- EXERCISE GOAL -
Please quote the stretch from the start of the material through the line containing "Looking at the", word for word and with both ends included. Leave the pictures out of your answer.

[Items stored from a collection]
+-------+

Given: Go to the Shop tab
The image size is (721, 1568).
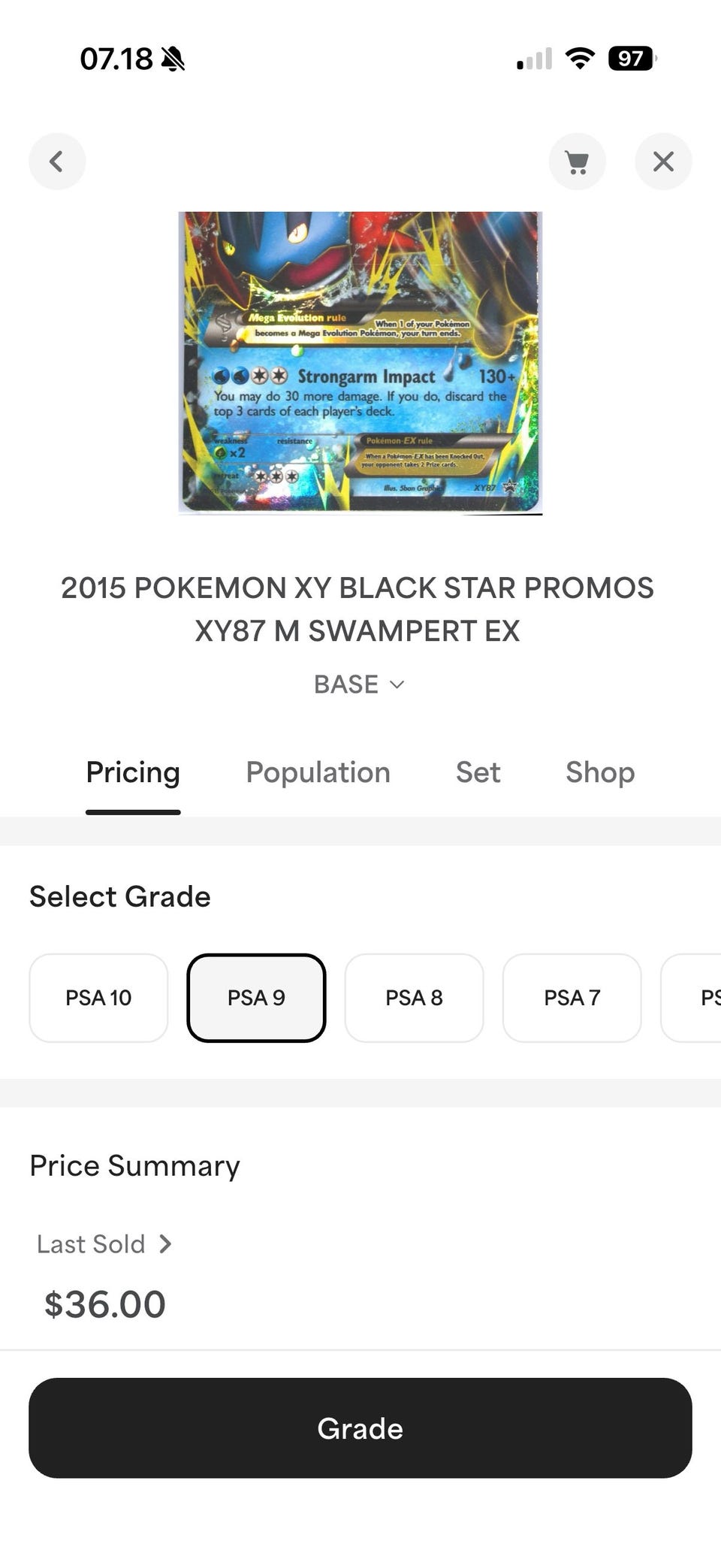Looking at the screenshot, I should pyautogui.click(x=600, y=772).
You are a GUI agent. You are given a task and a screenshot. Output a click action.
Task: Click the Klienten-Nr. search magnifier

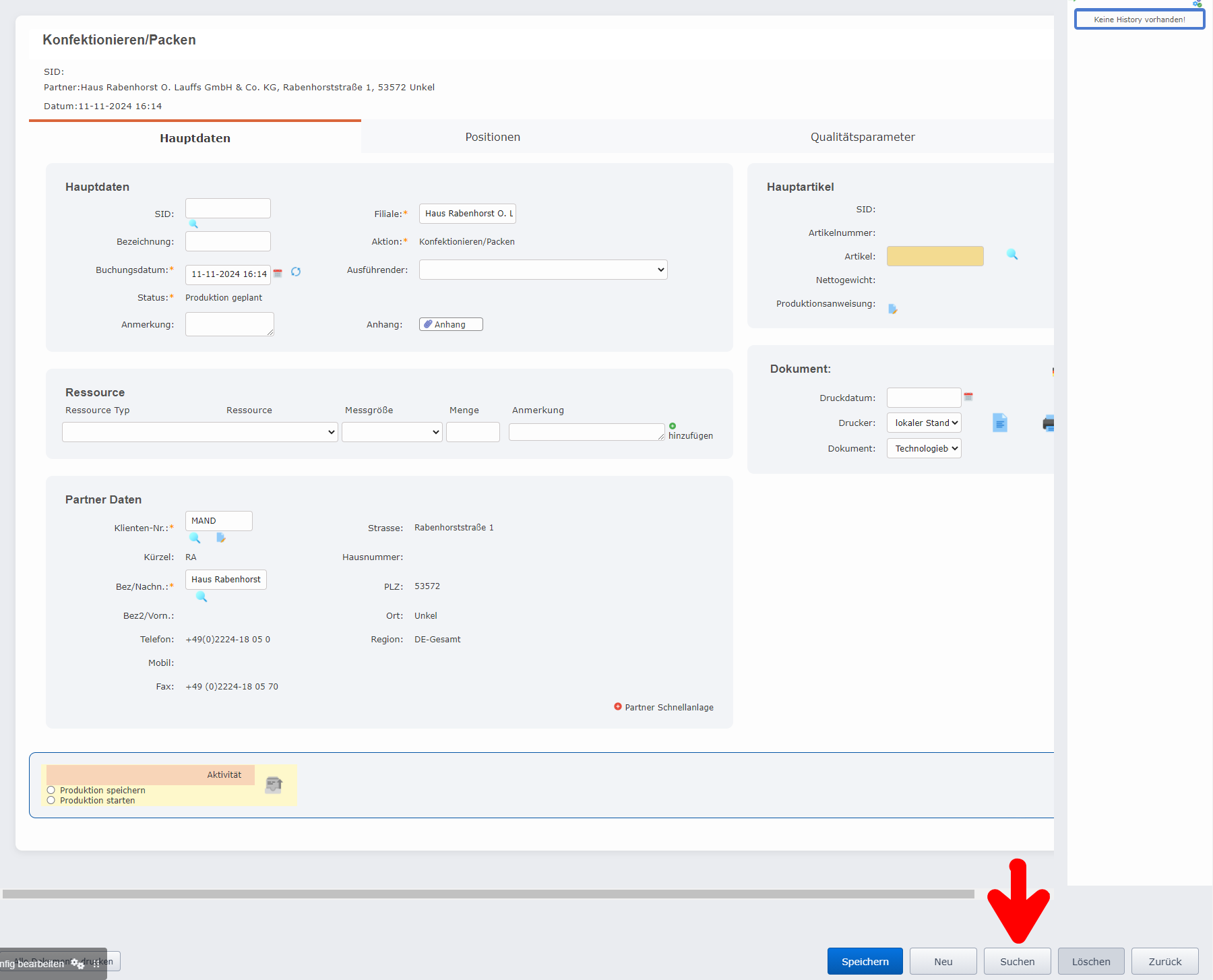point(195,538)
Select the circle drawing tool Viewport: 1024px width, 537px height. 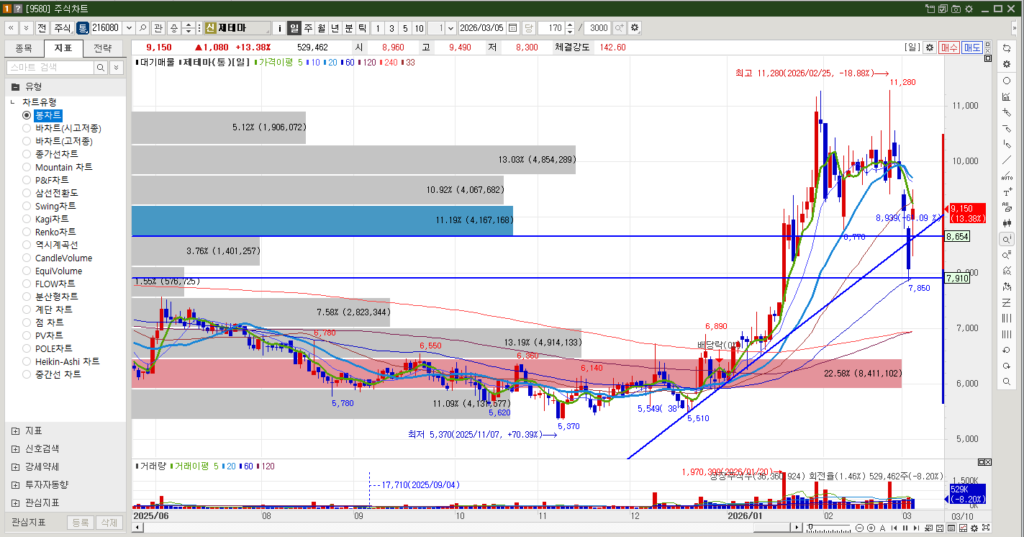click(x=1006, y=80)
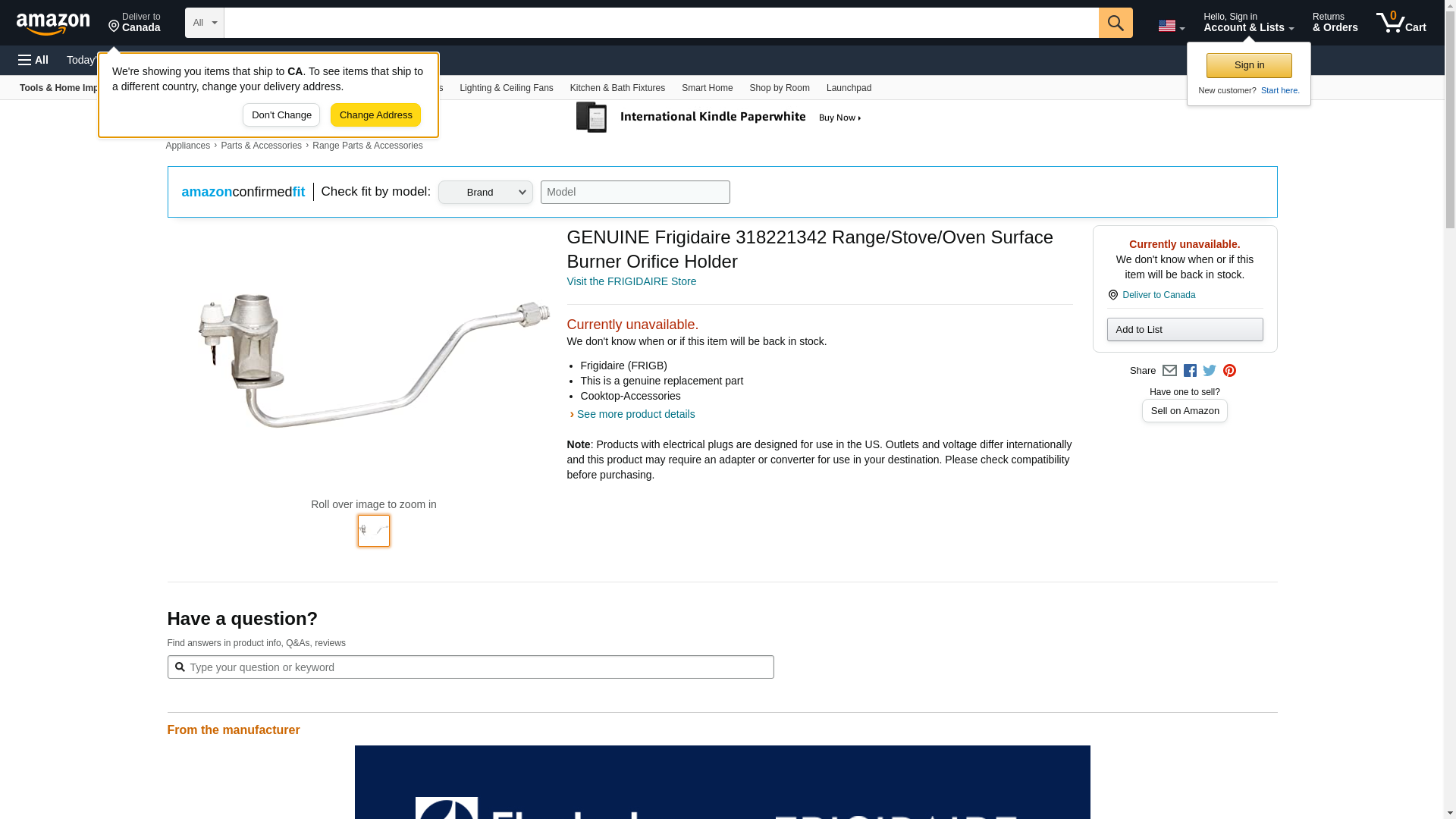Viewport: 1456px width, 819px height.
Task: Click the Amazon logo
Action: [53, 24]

+-------+

- RESULT FOR THIS EXERCISE -
Given: Go to the Shop tab
The image size is (721, 1568).
Looking at the screenshot, I should pyautogui.click(x=600, y=772).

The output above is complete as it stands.